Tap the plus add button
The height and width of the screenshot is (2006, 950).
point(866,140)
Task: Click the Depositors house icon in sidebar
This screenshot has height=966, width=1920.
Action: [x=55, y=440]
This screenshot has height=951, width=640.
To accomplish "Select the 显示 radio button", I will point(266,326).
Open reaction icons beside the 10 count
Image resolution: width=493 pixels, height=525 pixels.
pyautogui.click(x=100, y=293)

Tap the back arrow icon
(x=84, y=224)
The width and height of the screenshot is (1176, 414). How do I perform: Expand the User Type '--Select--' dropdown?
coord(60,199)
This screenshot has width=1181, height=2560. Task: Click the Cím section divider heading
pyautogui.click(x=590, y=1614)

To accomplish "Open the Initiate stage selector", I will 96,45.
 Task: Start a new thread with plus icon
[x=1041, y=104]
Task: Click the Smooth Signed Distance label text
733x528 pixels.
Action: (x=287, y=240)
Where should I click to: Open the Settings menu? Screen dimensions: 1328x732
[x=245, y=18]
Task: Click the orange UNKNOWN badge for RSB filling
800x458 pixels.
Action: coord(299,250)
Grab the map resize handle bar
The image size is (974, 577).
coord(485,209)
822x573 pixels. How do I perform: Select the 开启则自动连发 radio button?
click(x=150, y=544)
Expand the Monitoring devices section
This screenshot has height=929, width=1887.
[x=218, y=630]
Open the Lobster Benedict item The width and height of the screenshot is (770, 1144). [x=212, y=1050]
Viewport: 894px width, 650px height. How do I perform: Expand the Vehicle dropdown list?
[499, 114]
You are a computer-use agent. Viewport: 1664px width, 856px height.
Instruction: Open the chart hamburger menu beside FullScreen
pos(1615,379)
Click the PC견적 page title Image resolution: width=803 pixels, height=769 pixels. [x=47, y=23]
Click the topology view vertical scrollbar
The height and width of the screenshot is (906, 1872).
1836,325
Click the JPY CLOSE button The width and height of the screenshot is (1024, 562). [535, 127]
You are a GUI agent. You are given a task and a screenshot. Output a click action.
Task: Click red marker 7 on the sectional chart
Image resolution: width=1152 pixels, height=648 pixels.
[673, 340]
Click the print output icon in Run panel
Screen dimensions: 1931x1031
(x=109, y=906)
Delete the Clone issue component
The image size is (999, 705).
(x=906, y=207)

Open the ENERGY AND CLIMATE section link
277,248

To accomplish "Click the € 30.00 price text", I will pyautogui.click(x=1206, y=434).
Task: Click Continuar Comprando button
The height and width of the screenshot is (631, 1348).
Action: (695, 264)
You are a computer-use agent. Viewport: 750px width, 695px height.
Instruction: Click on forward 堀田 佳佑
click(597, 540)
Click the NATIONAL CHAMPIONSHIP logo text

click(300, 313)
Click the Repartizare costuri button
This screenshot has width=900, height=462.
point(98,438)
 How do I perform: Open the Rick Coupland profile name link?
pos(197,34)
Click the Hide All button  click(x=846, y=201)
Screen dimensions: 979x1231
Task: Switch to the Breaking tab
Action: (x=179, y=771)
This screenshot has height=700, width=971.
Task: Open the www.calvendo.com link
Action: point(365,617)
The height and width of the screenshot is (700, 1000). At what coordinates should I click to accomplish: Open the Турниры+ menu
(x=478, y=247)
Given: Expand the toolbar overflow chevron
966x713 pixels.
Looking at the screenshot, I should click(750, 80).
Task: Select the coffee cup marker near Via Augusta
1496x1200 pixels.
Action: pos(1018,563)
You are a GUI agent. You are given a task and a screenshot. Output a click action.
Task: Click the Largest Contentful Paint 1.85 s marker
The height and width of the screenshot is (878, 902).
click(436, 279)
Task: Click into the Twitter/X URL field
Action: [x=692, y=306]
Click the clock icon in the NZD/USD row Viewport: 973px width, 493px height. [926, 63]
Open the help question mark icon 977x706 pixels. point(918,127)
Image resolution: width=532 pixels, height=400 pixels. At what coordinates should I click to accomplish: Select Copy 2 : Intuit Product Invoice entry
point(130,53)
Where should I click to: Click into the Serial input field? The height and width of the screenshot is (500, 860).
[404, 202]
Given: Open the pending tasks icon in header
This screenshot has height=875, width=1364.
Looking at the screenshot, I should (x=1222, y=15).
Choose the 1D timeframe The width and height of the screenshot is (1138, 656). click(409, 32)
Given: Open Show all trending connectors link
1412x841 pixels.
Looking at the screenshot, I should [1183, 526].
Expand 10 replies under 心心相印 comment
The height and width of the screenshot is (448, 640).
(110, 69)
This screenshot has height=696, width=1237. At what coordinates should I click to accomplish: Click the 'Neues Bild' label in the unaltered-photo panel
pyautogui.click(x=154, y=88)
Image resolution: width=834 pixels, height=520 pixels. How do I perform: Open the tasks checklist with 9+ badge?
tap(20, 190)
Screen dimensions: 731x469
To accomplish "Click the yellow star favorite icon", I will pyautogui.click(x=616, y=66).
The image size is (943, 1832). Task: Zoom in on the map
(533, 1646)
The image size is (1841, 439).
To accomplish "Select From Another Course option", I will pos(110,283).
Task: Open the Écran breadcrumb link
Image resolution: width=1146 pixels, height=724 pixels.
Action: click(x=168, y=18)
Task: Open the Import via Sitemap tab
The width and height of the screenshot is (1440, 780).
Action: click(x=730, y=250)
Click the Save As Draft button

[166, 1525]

--*--

◆ **What the task requires**
From the data, pick out every line that includes "marker".

◆ **Result**
Task: Click red marker 7 on the sectional chart
Task: Select the coffee cup marker near Via Augusta
Task: Click the Largest Contentful Paint 1.85 s marker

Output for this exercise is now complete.